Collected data
···

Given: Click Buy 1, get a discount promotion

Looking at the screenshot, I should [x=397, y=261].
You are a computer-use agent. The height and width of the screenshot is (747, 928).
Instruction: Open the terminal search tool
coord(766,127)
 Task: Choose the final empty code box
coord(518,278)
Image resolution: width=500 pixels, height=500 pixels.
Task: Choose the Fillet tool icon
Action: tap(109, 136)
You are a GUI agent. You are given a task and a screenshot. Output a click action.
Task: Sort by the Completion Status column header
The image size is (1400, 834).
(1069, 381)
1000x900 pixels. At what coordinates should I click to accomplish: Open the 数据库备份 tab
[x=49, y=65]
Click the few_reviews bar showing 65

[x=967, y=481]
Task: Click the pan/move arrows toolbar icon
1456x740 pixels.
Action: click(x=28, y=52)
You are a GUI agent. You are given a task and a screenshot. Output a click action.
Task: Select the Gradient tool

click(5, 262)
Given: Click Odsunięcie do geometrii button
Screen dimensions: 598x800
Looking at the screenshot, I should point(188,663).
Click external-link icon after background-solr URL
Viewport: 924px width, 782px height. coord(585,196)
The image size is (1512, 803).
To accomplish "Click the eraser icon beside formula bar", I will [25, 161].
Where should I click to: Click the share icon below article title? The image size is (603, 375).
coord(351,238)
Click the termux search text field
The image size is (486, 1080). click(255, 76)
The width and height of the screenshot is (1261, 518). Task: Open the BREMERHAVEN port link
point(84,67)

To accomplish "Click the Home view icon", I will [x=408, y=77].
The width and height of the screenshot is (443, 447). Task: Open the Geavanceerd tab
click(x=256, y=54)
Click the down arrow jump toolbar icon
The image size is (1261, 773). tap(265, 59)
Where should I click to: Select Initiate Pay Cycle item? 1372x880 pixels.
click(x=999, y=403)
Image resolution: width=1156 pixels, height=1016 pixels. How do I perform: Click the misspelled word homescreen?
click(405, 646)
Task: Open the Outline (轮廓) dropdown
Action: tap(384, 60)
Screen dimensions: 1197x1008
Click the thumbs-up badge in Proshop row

···

What is required
Each entry must appear again in the answer exactly as written.

Result of the exercise
Given: Click Buy 1, get a discount promotion

Looking at the screenshot, I should [x=397, y=261].
You are a computer-use agent. The height and width of the screenshot is (747, 928).
Instruction: Open the terminal search tool
coord(766,127)
 Task: Choose the final empty code box
coord(518,278)
Image resolution: width=500 pixels, height=500 pixels.
Task: Choose the Fillet tool icon
Action: tap(109, 136)
You are a GUI agent. You are given a task and a screenshot. Output a click action.
Task: Sort by the Completion Status column header
The image size is (1400, 834).
(1069, 381)
1000x900 pixels. At what coordinates should I click to accomplish: Open the 数据库备份 tab
[x=49, y=65]
Click the few_reviews bar showing 65

[x=967, y=481]
Task: Click the pan/move arrows toolbar icon
1456x740 pixels.
Action: click(x=28, y=52)
You are a GUI agent. You are given a task and a screenshot. Output a click action.
Task: Select the Gradient tool

click(5, 262)
Given: Click Odsunięcie do geometrii button
Screen dimensions: 598x800
Looking at the screenshot, I should point(188,663).
Click external-link icon after background-solr URL
Viewport: 924px width, 782px height. coord(585,196)
The image size is (1512, 803).
To accomplish "Click the eraser icon beside formula bar", I will [25, 161].
Where should I click to: Click the share icon below article title? The image size is (603, 375).
coord(351,238)
Click the termux search text field
The image size is (486, 1080). click(255, 76)
The width and height of the screenshot is (1261, 518). Task: Open the BREMERHAVEN port link
point(84,67)

To accomplish "Click the Home view icon", I will [x=408, y=77].
The width and height of the screenshot is (443, 447). Task: Open the Geavanceerd tab
click(x=256, y=54)
Click the down arrow jump toolbar icon
The image size is (1261, 773). tap(265, 59)
Where should I click to: Select Initiate Pay Cycle item? 1372x880 pixels.
click(x=999, y=403)
Image resolution: width=1156 pixels, height=1016 pixels. How do I perform: Click the misspelled word homescreen?
click(405, 646)
Task: Open the Outline (轮廓) dropdown
Action: tap(384, 60)
Screen dimensions: 1197x1008
Click the thumbs-up badge in Proshop row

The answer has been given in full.